Also in Iraq, police have begun guarding the country’s principal oil refinery in Basra after a few days of training with British troops. In Baghdad, police officers are back to work in an attempt to return law and order to the crime-ridden capital. Despite efforts by the United States military to keep peace, looters and thieves are still taking advantage of the situation. Some Iraqi police officers have stayed home because they say they don’t have weapons to defend themselves. Other police officers have been arrested by U.S. Soldiers for looting. VOA TV’s Deborah block, who was in Baghdad recently, rode along with two police officers who hope to make the streets safe again.
Iraqi police officers Khalid Jamil (Kha-lid Jah-mill) and Muhalid Mahjet (Moo-ha-lid Mah-jet) are patrolling some of the most dangerous streets in Baghdad. They are flanked by armored U.S. Marine corps vehicles to protect them and to show the community the police are back. Officer Mahjet:
(Arabic and man translating)
“He is saying we are like a union with them now. He thinks that the Iraqi police and the Marines forces are doing the same job to support Iraq and save Iraq.”
The police have their work cut out for them. Despite U.S. military intervention in Baghdad, crime has been out of control since the fall of Saddam Hussein.
Nat sot: Man pulls up car beside the cops and talks in Arabic. Then the police officer says to me there are “Ali babas at the bank.”
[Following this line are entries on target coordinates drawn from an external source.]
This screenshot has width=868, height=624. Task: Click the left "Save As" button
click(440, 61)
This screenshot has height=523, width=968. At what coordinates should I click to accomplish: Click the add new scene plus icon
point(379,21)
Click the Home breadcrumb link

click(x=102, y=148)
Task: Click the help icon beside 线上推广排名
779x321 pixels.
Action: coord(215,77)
The man is reporting a break-in at a bank. Officer Jamil uses a popular but insulting word for thief – Ali Baba (ah-lee bah-bah) – after a children’s story called “Ali Baba and the Forty Thieves.”
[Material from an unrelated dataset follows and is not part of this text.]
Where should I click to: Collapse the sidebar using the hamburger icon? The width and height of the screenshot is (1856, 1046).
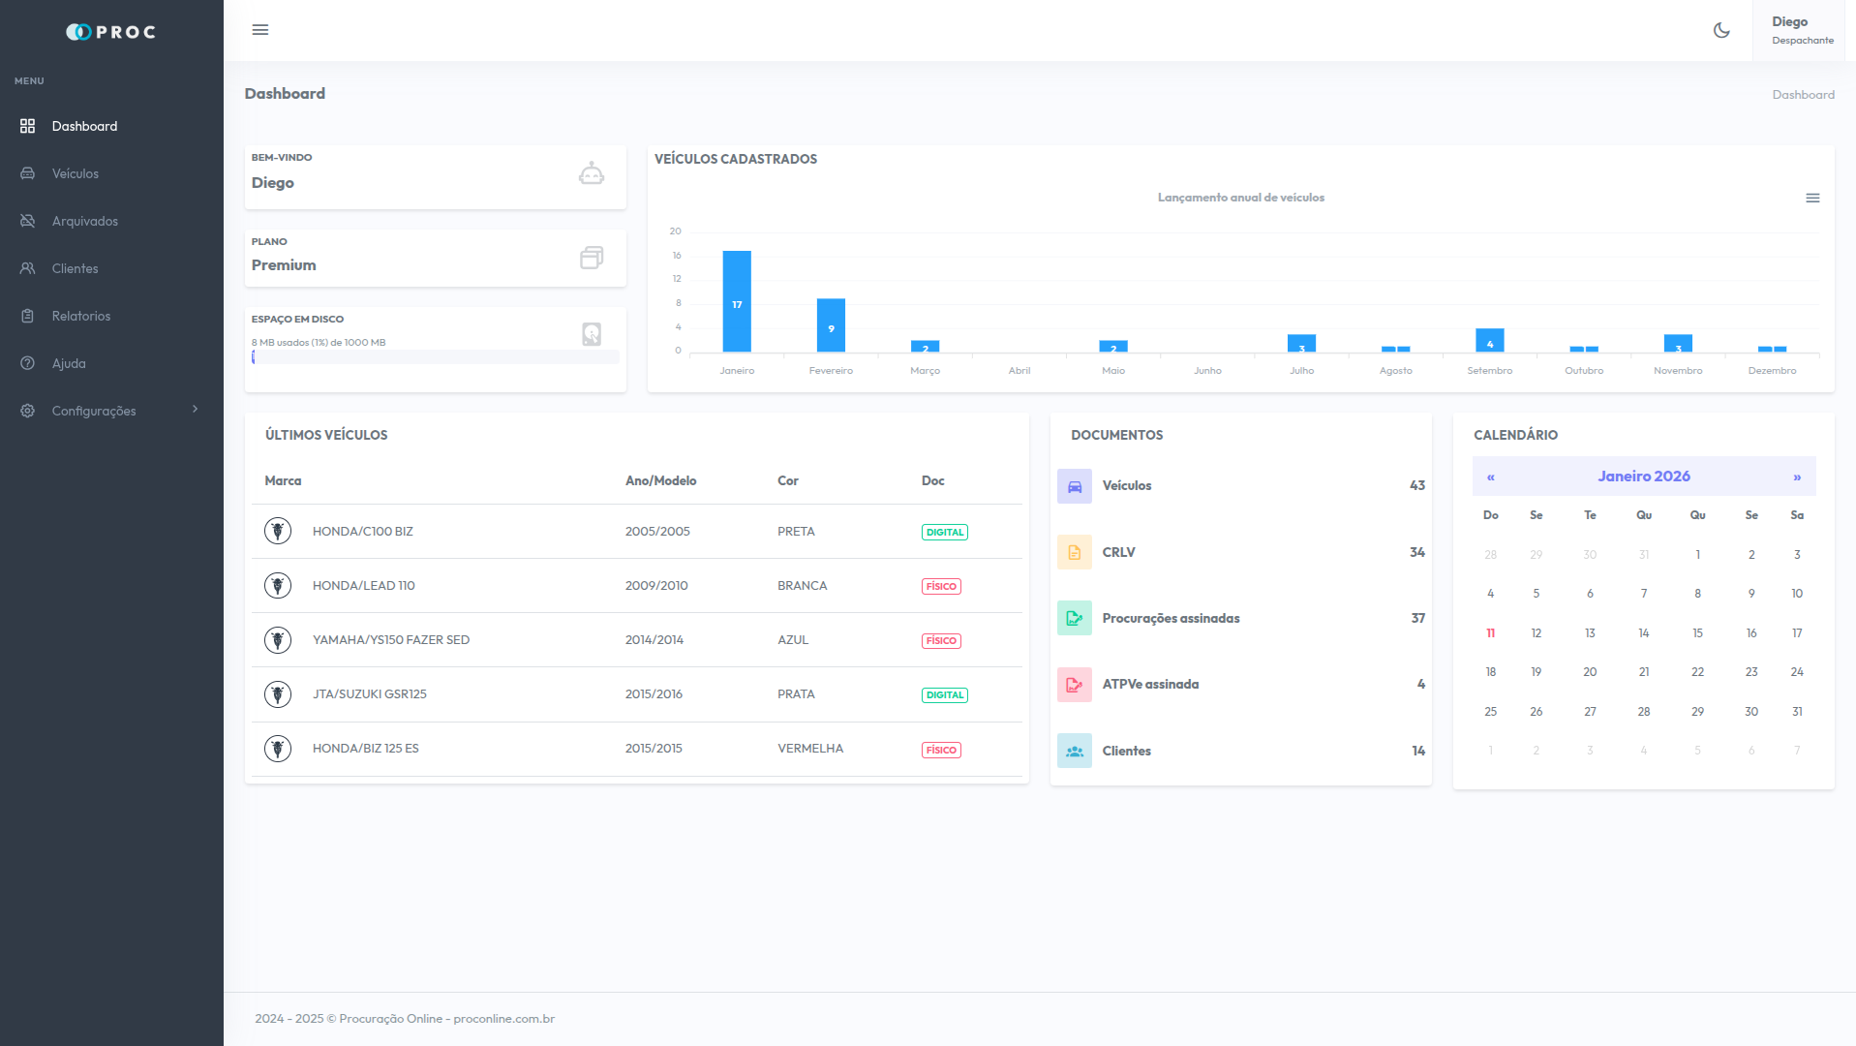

After arriving at the bank, the Marines and police detain a suspect. The bank is in shambles from looting.
Nat sot of police trying to explain he is the cleaning man.
It turns out the man is not breaking into the bank but cleaning it and is released.
With few police on the streets, and not enough American military, however, looting, especially in buildings, is a big problem.
Stolen buses are also a problem in Baghdad. The officers stop this one because it lacks identification numbers on the outside. But after checking the driver’s papers, they determine the bus is his.
Officer Jamil knows many Iraqis mistrust the police force and consider them part of Saddam Hussein’s repressive regime.
But the officer tries to distance the police from the ousted President, saying he paid more attention to his political party and the military.
Major Andrew Pettrucci, a Marine helping the officers on patrol, says because of the mistrust of the police and excessive crime, the road ahead for the Baghdad police will be bumpy.
MAJOR ANDREW PETTRUCCI
“It’s going to be a daunting task but I think they’re up to the challenge. It’s a very proud culture. A lot of highly enthusiastic guys that want to do well. A lot of guys are coming up and asking how can I help.”
Like many Iraqis, Officers Khalid Jamil and Muhalid Mahjet are hopeful for a better future. Once Iraq has a new government, they say, the police will be better able to control crime, in what they call, a great country.
When Deborah was with the Iraqi police they wore their traditional uniforms. Now, however, they wear white shirts with their uniform slacks and no longer don a beret associated with the Saddam regime.